A nova norma, aprovada previamente pelas duas câmaras do Parlamento, prevê o emprego extraterritorial de unidades militares por decisão direta do chefe do Executivo. Segundo a agência Interfax, o texto entra em vigor dez dias após publicação no Diário Oficial.
Na Duma Estatal, câmara baixa, o projeto foi aprovado em 13 de maio por 381 dos 450 deputados. Já o Conselho da Federação, equivalente ao Senado, deu aval em 20 de maio.

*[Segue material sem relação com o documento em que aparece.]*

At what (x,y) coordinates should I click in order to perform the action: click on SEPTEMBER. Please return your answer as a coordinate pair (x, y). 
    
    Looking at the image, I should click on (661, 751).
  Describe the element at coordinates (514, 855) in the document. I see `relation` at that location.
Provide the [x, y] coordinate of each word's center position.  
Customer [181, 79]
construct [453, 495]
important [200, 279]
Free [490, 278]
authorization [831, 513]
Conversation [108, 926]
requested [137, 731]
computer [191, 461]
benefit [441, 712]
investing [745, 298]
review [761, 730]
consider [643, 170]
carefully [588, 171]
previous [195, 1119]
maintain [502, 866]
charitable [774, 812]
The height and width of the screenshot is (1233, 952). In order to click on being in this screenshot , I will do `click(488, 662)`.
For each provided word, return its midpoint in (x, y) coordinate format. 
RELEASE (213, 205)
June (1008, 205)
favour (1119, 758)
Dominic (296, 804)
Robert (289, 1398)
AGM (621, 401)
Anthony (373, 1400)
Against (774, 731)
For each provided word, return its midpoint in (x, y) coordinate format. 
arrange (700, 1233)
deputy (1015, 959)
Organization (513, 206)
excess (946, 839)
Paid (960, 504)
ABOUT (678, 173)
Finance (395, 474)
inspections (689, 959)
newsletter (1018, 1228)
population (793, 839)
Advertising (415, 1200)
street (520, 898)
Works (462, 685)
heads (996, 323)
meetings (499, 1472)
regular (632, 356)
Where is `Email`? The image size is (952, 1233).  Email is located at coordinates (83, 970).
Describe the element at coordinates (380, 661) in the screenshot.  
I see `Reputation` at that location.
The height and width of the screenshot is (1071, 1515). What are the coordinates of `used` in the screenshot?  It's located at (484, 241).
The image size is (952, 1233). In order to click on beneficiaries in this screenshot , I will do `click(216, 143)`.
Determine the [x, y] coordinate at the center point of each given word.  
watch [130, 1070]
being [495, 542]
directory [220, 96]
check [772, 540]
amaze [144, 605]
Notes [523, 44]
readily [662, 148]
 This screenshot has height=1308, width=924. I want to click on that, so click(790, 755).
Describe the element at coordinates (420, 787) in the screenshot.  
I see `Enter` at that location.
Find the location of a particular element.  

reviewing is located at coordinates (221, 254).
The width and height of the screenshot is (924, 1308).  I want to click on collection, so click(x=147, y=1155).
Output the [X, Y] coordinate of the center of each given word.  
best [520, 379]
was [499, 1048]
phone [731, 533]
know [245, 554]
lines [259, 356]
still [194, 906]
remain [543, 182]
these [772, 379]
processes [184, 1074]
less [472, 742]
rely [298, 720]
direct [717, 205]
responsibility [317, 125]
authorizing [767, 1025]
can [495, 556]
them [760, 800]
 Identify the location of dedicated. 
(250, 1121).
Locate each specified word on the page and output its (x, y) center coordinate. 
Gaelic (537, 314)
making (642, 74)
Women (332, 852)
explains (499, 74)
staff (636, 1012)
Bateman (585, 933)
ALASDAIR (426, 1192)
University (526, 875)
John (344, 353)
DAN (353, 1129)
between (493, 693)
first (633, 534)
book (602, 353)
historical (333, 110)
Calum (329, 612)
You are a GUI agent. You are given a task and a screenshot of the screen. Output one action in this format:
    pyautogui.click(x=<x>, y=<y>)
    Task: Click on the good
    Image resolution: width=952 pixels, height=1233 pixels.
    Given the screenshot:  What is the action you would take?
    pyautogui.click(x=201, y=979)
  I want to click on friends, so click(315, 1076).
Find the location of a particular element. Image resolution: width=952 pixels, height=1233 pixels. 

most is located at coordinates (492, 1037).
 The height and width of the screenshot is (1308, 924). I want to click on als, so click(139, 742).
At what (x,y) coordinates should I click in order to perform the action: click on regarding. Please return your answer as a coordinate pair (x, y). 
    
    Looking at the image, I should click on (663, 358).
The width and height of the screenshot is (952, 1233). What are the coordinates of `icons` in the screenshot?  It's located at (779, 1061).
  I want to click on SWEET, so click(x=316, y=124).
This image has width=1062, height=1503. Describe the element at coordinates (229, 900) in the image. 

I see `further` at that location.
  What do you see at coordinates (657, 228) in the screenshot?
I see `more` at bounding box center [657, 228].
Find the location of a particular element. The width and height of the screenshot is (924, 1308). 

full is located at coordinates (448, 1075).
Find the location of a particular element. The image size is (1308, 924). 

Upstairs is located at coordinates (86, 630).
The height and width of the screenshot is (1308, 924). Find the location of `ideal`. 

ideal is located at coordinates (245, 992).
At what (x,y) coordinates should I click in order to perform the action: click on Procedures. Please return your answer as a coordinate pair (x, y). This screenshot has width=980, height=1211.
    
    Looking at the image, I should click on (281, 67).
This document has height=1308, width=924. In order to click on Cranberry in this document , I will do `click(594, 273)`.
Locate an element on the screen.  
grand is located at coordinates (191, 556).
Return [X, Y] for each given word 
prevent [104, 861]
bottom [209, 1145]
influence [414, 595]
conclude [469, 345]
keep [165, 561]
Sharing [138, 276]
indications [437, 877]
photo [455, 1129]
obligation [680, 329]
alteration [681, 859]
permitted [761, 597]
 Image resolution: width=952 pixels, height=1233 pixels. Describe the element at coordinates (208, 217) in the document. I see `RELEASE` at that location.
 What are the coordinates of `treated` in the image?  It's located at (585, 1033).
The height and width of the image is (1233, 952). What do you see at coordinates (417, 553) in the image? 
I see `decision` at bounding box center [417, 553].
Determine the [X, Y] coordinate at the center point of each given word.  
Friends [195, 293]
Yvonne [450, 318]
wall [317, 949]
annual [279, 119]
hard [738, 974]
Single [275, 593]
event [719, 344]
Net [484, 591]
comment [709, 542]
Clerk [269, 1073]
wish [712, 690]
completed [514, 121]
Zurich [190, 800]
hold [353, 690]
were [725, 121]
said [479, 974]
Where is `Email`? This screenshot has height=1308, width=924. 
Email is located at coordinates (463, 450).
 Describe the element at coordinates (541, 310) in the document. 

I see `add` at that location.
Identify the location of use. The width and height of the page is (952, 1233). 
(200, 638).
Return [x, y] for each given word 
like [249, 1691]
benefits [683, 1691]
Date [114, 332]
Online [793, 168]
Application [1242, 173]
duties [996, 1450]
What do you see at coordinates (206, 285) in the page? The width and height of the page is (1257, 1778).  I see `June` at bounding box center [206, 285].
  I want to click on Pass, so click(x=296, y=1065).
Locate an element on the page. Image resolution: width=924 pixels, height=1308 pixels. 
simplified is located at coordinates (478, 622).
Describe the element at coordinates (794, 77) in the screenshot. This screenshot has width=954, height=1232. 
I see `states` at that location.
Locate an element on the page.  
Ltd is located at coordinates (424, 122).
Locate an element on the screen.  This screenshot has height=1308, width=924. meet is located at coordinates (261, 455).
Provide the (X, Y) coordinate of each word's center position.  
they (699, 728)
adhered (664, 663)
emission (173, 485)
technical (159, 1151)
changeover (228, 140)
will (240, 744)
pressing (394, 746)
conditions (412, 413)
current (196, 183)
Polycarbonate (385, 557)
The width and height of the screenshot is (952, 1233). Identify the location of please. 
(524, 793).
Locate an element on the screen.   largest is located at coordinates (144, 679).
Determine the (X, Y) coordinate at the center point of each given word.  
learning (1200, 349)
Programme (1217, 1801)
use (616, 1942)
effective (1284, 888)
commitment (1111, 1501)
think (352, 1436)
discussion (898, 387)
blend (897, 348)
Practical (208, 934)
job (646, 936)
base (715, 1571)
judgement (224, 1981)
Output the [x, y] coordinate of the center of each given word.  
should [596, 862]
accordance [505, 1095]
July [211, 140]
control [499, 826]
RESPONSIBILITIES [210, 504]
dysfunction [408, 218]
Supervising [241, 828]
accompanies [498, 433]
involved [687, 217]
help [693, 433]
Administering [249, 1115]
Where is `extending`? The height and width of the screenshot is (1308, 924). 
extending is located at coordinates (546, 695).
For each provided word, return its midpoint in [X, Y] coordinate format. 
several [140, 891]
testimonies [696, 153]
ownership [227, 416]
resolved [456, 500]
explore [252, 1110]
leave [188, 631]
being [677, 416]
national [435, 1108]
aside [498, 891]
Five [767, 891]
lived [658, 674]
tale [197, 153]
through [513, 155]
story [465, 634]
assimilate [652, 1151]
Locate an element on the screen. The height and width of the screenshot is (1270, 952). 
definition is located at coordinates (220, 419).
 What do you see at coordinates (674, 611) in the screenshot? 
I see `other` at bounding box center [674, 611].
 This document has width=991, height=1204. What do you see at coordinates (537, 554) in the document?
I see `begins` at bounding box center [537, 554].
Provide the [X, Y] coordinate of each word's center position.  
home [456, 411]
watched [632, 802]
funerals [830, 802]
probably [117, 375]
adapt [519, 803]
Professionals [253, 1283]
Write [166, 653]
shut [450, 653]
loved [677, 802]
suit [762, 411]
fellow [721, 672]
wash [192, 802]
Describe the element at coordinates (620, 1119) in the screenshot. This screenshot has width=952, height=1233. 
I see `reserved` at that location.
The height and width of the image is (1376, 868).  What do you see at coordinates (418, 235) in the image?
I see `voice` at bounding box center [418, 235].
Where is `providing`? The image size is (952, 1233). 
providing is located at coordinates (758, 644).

O dispositivo permite que Moscou alegue proteção a cidadãos russos para justificar operações militares em outros países quando, de acordo com o Kremlin, inexistirem tratados ou resoluções do Conselho de Segurança da ONU que embasem tais detenções.
Para o senador Andrei Klishas, presidente do Comitê de Legislação Constitucional, a medida tem caráter “preventivo” e visa resguardar compatriotas. O deputado Andrei Kartapolov, que preside o Comitê de Defesa da Duma, citou o caso do arqueólogo russo Alexander Butyagin — detido na Polônia a pedido da Ucrânia — como exemplo de situação que poderia ser evitada.
Parlamentares ligados ao Kremlin apresentaram a proposta como resposta a uma suposta “campanha de russofobia” no exterior. Desde a anexação da Crimeia em 2014, Moscou recorre com frequência ao argumento de defesa de cidadãos russos para justificar ações militares, especialmente contra a Ucrânia.
Analistas ouvidos pela imprensa internacional avaliam que a legislação pode servir de instrumento de pressão sobre países que colaborem com tribunais internacionais. Em março de 2023, o Tribunal Penal Internacional emitiu mandados de prisão contra Putin e contra Maria Lvova-Belova por supostos crimes de guerra relacionados à deportação de crianças ucranianas — decisões não reconhecidas pelo governo russo.